5.1.2 Pooling layers

After the convolutional layer, we normally use the pooling layer. This layer is used to reduce the size of the feature map through downsampling. The pooling layer preserves only effective features and avoids redundant feature sets. The aggregate operations (maximum, average, and summation) are the most commonly employed pooling layers. Equation (11) is used for computing the outcomes of the max-pooling layer [6].

$$ {P}^{l\left(n,m\right)}={\mathit{\max}}_{\left(j-1\right)W+1\le m}\left\{{\sigma}^{l\ \left(m,\kern0.5em n\right)}\right\} $$
(11)

where Pl (n, m) defines the pooling layer P at lthlayer with dimension n rows and m columns, W denotes the convolution kernel space, and the activation function denoted by σ finds the maximum value in (n × m) dimension at lth layer.

5.1.3 Activation functions

The activation function controls whether or not a neuron is activated. The most commonly utilized activation functions are ReLU (Rectified Linear Unit) and softmax. The ReLU activation function replaces the negative values with zeros and passes the non-negative values the same as the inputs. This activation function is followed by every convolutional layer. The ReLU activation function carries the non-linearity nature and has no back-propagation error. Equation (12) is used for computing the ReLU function.

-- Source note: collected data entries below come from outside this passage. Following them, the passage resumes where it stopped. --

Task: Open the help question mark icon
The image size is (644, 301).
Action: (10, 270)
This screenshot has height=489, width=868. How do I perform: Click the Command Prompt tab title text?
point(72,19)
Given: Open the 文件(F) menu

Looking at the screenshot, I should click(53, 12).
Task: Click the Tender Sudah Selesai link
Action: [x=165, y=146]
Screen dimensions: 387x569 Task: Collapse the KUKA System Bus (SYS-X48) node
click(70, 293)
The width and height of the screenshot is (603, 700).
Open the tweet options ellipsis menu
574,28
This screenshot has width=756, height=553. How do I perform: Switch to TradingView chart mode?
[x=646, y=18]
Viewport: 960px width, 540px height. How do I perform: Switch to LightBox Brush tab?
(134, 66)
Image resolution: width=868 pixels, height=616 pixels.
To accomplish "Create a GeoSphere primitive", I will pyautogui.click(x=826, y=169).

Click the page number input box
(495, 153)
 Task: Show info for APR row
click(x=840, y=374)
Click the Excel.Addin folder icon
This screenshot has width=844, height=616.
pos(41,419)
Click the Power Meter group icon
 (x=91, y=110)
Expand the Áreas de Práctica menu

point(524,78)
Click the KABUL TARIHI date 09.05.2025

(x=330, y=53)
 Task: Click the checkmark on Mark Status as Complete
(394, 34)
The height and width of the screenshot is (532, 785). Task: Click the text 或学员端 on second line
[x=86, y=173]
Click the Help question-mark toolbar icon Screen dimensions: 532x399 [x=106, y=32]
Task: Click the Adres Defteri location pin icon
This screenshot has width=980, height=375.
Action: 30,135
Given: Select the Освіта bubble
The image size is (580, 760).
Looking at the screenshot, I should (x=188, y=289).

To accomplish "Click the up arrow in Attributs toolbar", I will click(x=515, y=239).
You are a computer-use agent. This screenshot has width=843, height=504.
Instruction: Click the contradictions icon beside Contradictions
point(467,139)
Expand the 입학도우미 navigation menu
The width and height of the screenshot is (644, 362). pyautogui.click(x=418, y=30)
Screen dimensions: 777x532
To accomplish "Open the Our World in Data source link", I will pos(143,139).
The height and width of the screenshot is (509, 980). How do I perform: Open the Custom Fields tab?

$$ \pi\ (x)=\max \left(0,x\right) $$
(12)

where π indicates the ReLU activation functions and (x) is network parameters.

In most neural networks, the softmax activation function is utilized at the classification layer. This calculates the probability distribution at the classification layer and then maps the output values to the [0, 1] range, and their total sum of probability values is equal to one. Equation (13) is used for computing the softmax activation function.

$$ \sigma\ {(x)}_i=\frac{e^{x_i}}{\sum_{j=1}^k{e}_j^x},j=1,2,3,\dots \dots, k $$
(13)

where σ indicates the softmax activation function, x is non-normalized parameters, and indexed value j for output unit for 1, 2, ……. , k.

5.1.4 Fully connected layers

This is a feed-forward neural network in its most basic form. The final convolutional or pooling layer output is flattened and then given as input to the fully connected layer. The formula used by the fully connected layer is given in Equation (14) [6].

$$ {O}_{output}^l=f\ \left({x}^{l-1}\times {w}^l\times {b}^l\right) $$
(14)

where f denotes the activation function, xl − 1 is input from the previous layer, wl is the neural weight at lth layer, and b bias at lth layer.

5.1.5 Dropout layers

The dropout layers are mostly used for handling the overfitting problem. While training the neural networks, some neurons are trained in dependency mode and work similarly. This is beneficial to remove those neurons otherwise will generate overfitting issues. The dropout layer eliminates certain neurons from the network at random without affecting the classification performance.

5.1.6 Regression layers

The regression layer computes the Mean Squared Error (MSE) loss from the predicted to the actual class response. Equation (15) is used for the regression process [6].

$$ MSE\ \left({L}_r\right)=\frac{1}{N}\sum \limits_{\mathrm{i}=1}^{N_l}{\left({O}_i^L-{t}_i^p\right)}^2 $$
(15)

where Nl is the number of class labels, ti denotes the target vector, actual output vector is denoted by Oi, and input vector is denoted by p.

5.2 Recurrent Neural Networks (RNNs)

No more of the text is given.